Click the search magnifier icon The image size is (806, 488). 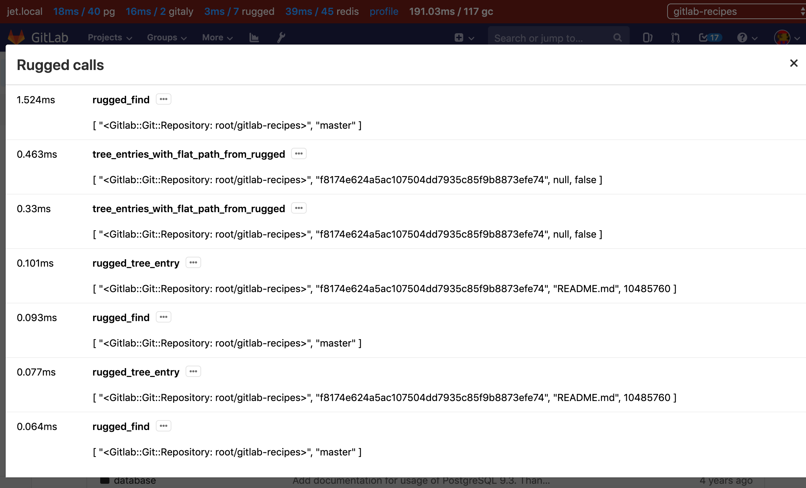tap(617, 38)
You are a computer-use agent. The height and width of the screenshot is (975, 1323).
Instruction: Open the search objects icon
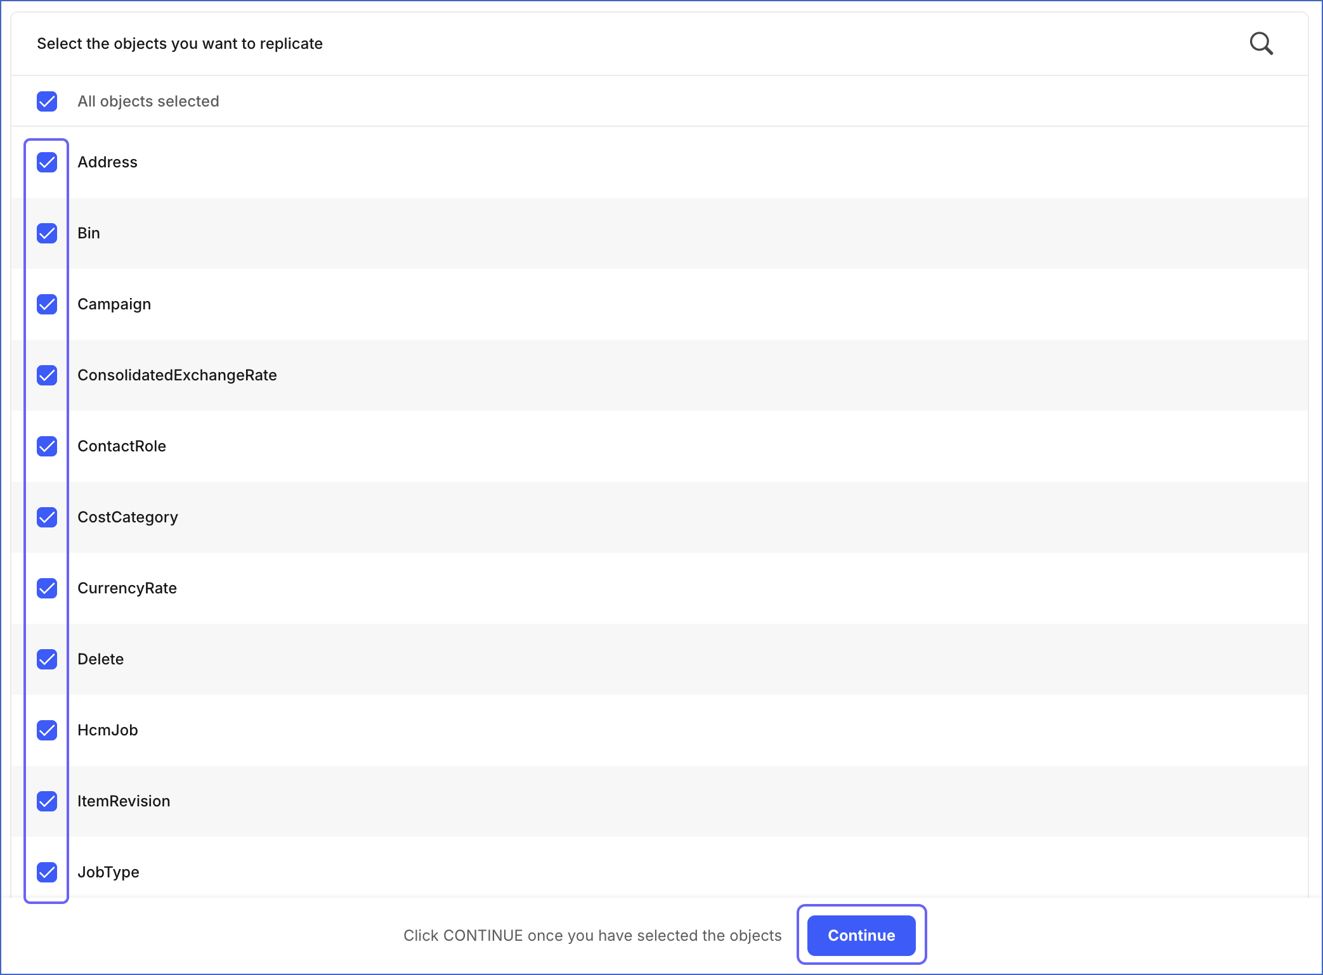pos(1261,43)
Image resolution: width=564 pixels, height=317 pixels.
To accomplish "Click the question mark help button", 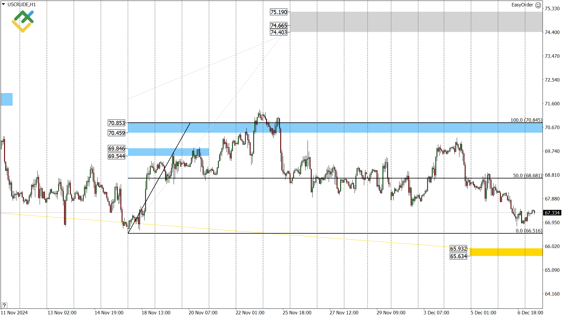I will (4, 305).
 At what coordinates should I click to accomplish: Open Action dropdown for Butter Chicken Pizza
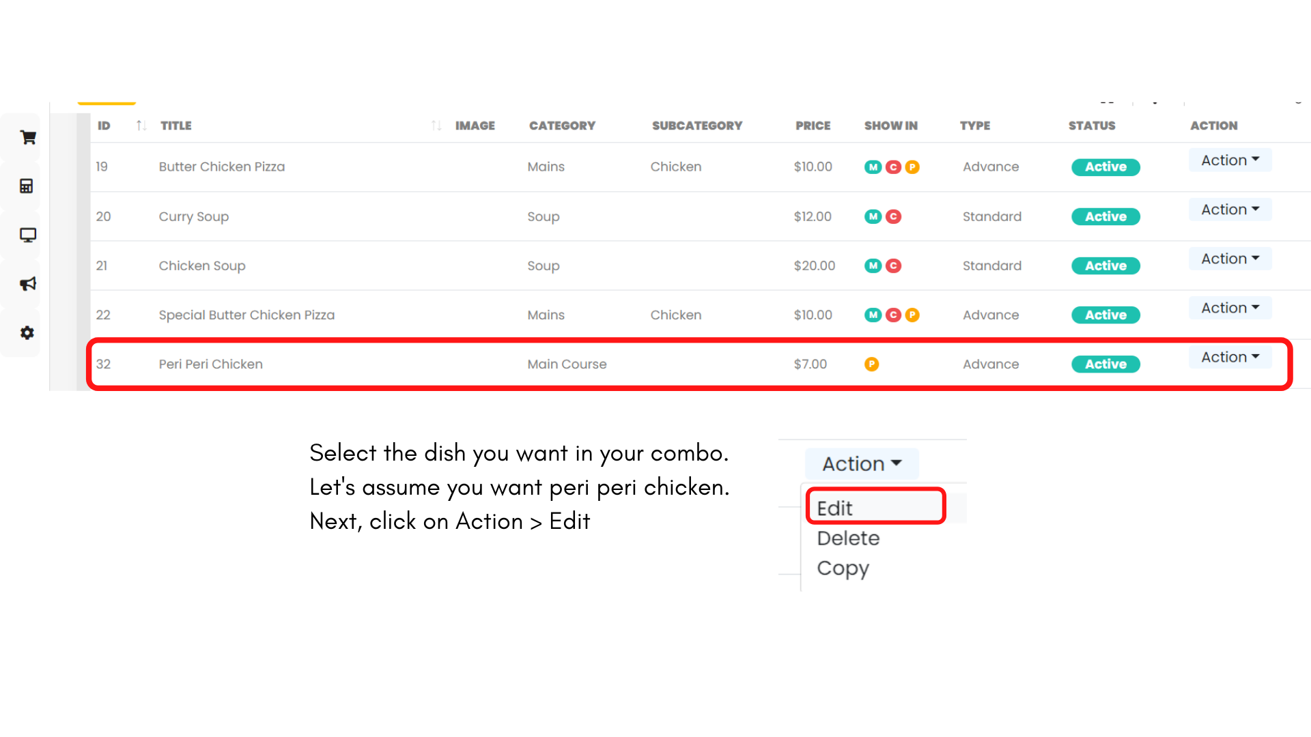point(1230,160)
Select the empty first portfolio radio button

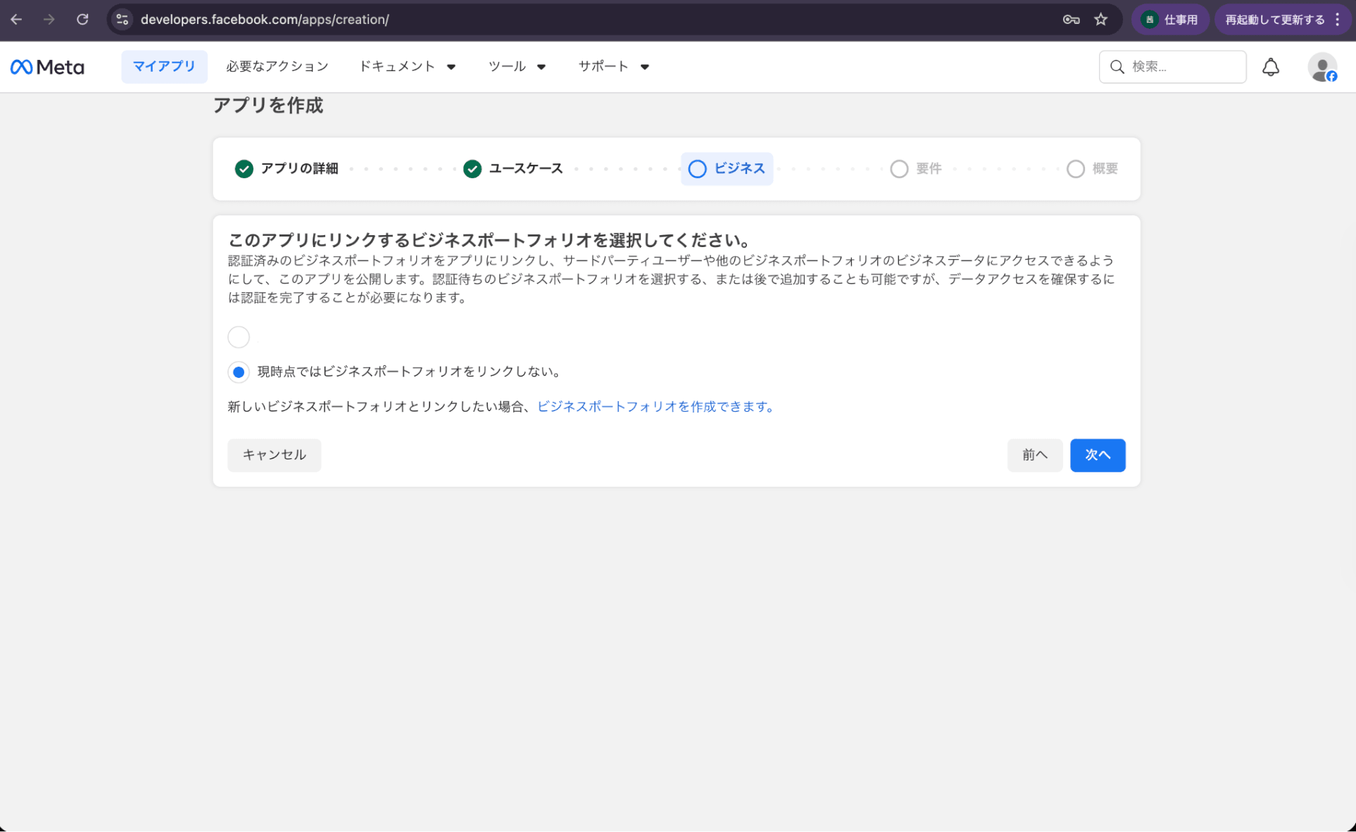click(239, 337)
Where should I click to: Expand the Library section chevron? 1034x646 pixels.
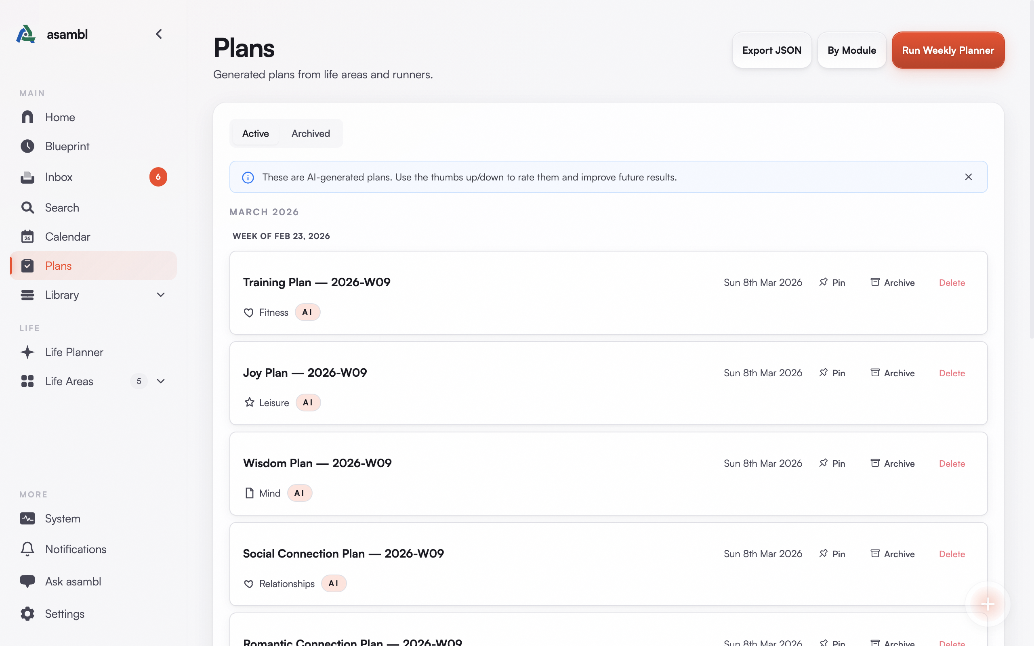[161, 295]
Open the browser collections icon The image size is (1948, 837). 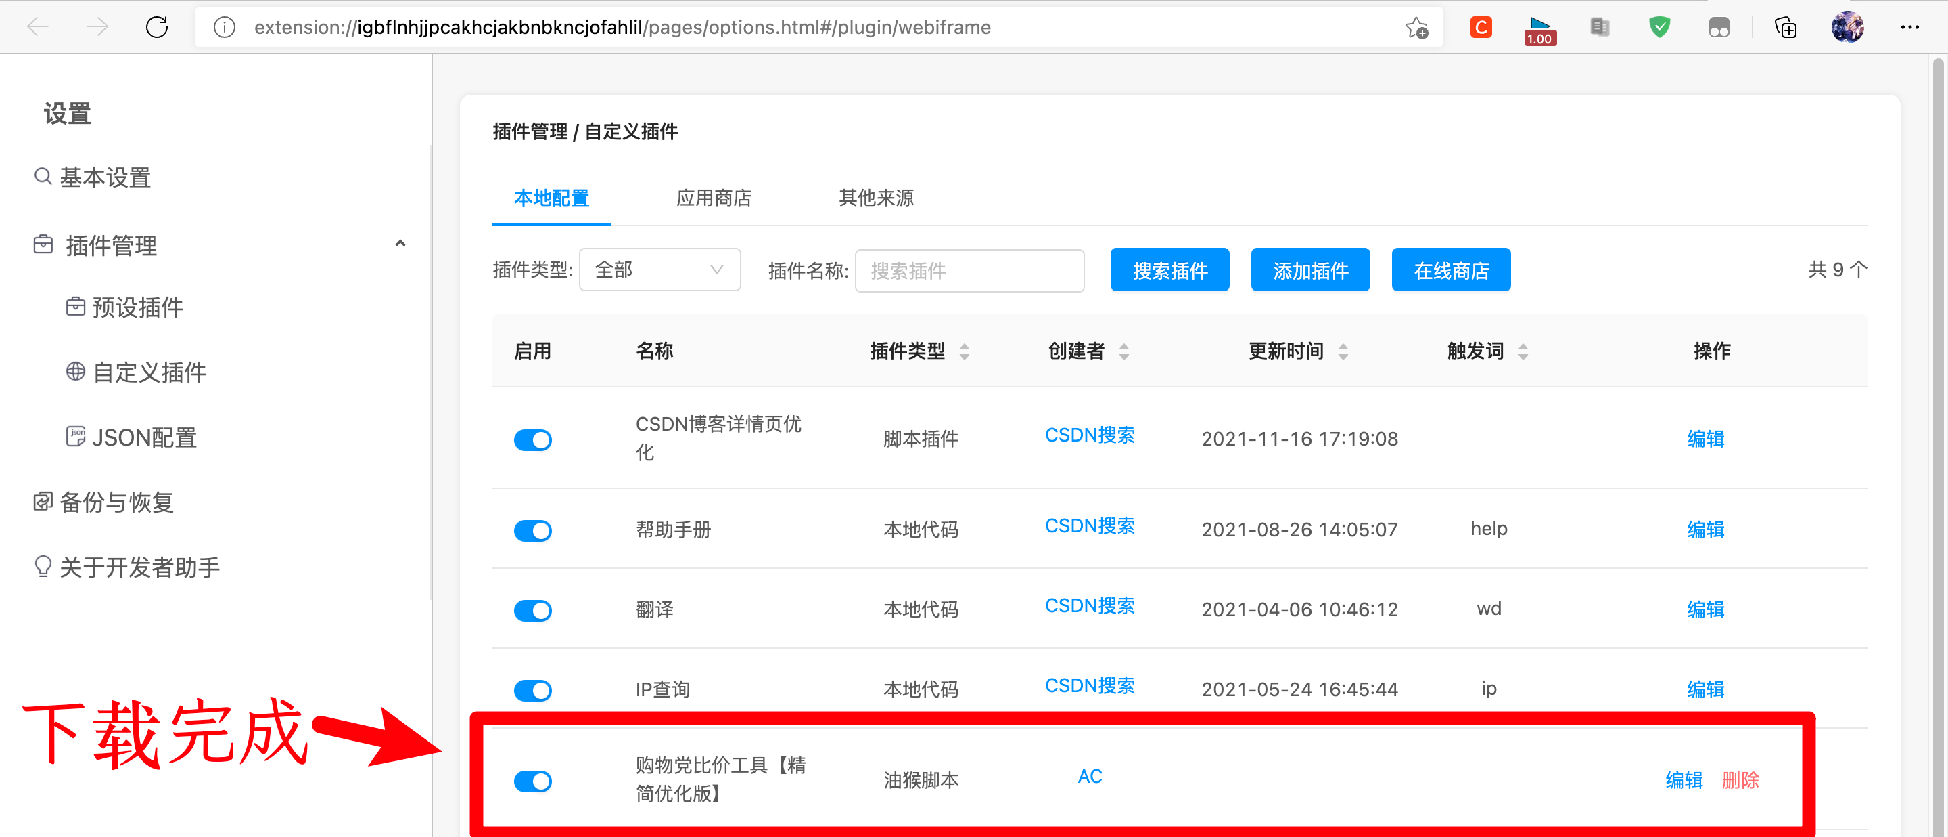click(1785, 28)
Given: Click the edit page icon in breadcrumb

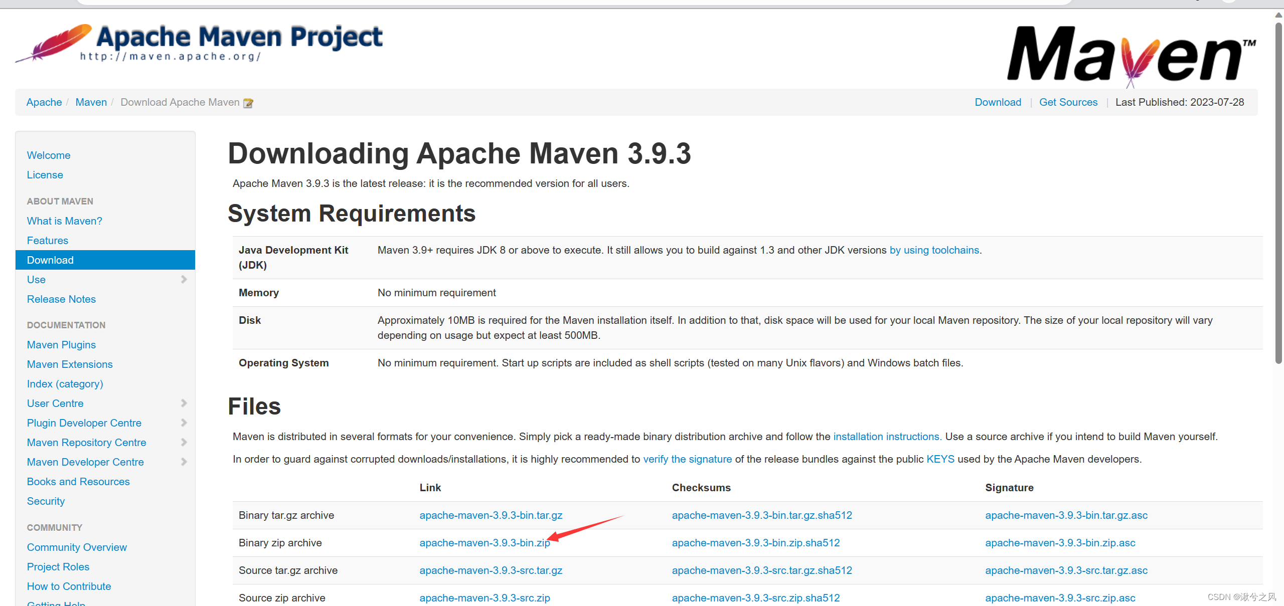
* * *
Only lines that hold the string "height" belong in the answer, so copy every one of them from the records.

Result of this exercise:
You are a computer-use agent. The height and width of the screenshot is (975, 1323).
Image resolution: width=564 pixels, height=317 pixels.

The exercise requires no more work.